**WHAT IS REQUIRED**
Transcribe verbatim the span of lines that opens with the line containing "Screen dimensions: 864x1064" and closes with the last line of the data below.

━━━━━━━━━━━━━━━━━━━━

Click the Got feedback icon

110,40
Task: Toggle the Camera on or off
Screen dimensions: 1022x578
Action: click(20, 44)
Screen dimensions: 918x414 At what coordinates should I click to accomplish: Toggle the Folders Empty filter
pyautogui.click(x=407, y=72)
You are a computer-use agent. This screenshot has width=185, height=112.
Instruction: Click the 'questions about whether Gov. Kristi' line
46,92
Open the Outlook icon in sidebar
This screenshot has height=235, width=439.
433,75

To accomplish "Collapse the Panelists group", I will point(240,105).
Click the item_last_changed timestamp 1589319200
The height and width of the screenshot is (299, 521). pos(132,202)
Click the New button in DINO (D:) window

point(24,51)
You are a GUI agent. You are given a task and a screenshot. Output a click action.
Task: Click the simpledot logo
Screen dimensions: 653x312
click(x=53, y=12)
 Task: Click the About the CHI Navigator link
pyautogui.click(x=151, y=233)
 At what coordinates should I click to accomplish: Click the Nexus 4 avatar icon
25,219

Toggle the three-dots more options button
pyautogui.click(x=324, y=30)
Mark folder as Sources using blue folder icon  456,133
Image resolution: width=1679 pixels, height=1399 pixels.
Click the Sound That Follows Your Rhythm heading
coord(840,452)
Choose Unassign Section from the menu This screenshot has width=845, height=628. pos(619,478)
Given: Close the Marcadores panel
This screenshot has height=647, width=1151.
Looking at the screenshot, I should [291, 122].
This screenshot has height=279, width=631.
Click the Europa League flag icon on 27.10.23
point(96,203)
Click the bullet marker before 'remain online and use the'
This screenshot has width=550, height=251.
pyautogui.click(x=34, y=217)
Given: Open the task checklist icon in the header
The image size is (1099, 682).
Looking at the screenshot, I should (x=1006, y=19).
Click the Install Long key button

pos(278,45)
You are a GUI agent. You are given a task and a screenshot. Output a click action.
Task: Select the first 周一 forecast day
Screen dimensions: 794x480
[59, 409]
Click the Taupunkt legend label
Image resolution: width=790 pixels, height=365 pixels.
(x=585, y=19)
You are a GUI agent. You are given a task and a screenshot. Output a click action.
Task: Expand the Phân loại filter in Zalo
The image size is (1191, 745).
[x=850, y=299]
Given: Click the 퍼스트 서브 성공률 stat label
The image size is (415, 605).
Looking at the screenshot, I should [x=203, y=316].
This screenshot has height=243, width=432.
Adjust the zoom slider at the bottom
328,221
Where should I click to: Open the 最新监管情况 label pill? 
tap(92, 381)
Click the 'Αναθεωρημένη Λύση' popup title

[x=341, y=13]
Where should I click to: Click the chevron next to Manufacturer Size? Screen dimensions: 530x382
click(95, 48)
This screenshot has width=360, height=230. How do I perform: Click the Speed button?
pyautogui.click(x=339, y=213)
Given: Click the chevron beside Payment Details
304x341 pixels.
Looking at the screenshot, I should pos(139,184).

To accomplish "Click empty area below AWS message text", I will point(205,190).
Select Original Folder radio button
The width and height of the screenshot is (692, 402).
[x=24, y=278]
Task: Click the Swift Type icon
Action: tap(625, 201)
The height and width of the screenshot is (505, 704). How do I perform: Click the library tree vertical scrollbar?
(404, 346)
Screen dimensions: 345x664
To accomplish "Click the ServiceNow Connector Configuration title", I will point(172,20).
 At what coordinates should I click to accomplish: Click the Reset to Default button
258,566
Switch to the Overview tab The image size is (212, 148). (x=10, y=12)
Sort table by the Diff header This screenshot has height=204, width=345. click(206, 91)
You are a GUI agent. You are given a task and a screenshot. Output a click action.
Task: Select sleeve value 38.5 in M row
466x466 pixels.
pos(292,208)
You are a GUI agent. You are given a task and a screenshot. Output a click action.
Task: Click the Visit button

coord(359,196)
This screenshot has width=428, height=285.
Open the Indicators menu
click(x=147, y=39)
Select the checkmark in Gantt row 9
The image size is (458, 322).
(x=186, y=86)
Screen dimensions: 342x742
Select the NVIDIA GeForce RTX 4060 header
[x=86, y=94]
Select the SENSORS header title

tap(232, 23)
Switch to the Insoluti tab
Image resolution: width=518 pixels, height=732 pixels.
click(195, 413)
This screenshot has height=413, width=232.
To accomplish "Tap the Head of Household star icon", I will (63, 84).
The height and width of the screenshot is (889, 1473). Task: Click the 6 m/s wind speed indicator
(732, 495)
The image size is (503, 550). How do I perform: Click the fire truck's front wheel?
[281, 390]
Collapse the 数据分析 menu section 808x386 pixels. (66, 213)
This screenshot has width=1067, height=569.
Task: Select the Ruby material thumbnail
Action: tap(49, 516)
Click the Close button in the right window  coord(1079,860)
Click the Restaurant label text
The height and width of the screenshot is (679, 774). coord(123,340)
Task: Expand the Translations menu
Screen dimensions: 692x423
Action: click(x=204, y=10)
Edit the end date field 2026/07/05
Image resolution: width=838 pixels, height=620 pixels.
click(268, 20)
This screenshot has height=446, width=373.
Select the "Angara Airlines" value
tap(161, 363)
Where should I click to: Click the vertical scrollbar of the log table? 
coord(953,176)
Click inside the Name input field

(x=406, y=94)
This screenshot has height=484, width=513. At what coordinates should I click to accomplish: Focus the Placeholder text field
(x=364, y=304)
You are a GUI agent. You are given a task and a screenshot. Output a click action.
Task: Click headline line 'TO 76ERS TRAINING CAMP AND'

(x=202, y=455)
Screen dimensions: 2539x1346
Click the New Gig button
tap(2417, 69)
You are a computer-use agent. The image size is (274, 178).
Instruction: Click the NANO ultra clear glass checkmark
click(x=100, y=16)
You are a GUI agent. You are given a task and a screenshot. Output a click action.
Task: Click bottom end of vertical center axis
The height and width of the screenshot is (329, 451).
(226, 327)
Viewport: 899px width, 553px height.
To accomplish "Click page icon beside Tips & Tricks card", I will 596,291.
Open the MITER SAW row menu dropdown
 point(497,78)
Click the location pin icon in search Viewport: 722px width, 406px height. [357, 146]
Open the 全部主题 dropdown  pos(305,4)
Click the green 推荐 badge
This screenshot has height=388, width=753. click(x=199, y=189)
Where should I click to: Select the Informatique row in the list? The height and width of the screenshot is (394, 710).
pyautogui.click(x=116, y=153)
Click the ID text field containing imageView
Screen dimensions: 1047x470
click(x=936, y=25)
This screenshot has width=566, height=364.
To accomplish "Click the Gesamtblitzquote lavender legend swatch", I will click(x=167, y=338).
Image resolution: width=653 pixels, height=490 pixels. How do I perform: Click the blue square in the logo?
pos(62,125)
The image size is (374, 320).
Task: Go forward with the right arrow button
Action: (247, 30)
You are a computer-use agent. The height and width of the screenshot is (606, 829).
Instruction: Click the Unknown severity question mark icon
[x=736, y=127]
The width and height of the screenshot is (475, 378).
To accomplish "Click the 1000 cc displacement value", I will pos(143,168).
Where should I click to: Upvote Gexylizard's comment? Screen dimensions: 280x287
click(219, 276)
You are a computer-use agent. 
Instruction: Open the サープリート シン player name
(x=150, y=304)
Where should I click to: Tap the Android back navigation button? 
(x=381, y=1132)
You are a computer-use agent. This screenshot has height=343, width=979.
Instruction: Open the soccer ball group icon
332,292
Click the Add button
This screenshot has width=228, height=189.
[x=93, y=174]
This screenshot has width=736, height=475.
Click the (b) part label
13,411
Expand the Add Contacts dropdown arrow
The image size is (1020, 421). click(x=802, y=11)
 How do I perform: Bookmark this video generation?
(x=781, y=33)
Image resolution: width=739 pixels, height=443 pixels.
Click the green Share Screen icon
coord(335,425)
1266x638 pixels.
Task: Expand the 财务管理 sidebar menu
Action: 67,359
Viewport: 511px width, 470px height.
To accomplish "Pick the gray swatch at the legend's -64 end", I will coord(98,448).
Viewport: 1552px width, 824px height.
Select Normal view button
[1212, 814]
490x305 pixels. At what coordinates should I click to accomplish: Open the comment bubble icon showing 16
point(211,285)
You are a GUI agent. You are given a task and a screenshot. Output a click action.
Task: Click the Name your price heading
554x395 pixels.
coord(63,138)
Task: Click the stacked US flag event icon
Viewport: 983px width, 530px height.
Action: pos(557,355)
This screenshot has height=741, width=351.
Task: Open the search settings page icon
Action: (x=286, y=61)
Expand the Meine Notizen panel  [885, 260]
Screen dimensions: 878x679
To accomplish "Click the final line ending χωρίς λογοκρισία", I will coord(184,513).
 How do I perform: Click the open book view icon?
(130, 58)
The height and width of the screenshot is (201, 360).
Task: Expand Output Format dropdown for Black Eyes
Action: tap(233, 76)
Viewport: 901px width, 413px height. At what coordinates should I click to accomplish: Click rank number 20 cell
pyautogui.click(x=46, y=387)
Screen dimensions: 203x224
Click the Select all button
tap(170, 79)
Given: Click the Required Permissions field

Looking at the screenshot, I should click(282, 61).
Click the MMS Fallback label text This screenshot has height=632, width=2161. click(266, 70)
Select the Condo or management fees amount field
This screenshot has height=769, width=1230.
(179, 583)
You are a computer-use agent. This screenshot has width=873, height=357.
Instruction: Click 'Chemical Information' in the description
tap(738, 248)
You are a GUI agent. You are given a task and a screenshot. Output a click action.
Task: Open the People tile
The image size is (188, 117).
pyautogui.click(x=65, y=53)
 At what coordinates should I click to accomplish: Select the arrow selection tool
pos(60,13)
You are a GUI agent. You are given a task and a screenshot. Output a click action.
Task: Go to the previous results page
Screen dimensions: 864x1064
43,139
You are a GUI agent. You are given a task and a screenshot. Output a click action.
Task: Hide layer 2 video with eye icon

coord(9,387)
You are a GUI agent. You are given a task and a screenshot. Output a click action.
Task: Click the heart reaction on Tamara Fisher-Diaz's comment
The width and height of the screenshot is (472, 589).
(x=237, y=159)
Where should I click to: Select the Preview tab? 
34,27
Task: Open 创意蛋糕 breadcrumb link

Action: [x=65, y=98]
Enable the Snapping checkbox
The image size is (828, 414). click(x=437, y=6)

━━━━━━━━━━━━━━━━━━━━

**ANSWER SECTION**
Screen dimensions: 864x1064
43,139
You are a GUI agent. You are given a task and a screenshot. Output a click action.
Task: Hide layer 2 video with eye icon

coord(9,387)
You are a GUI agent. You are given a task and a screenshot. Output a click action.
Task: Click the heart reaction on Tamara Fisher-Diaz's comment
The width and height of the screenshot is (472, 589).
(x=237, y=159)
Where should I click to: Select the Preview tab? 
34,27
Task: Open 创意蛋糕 breadcrumb link

Action: [x=65, y=98]
Enable the Snapping checkbox
The image size is (828, 414). click(x=437, y=6)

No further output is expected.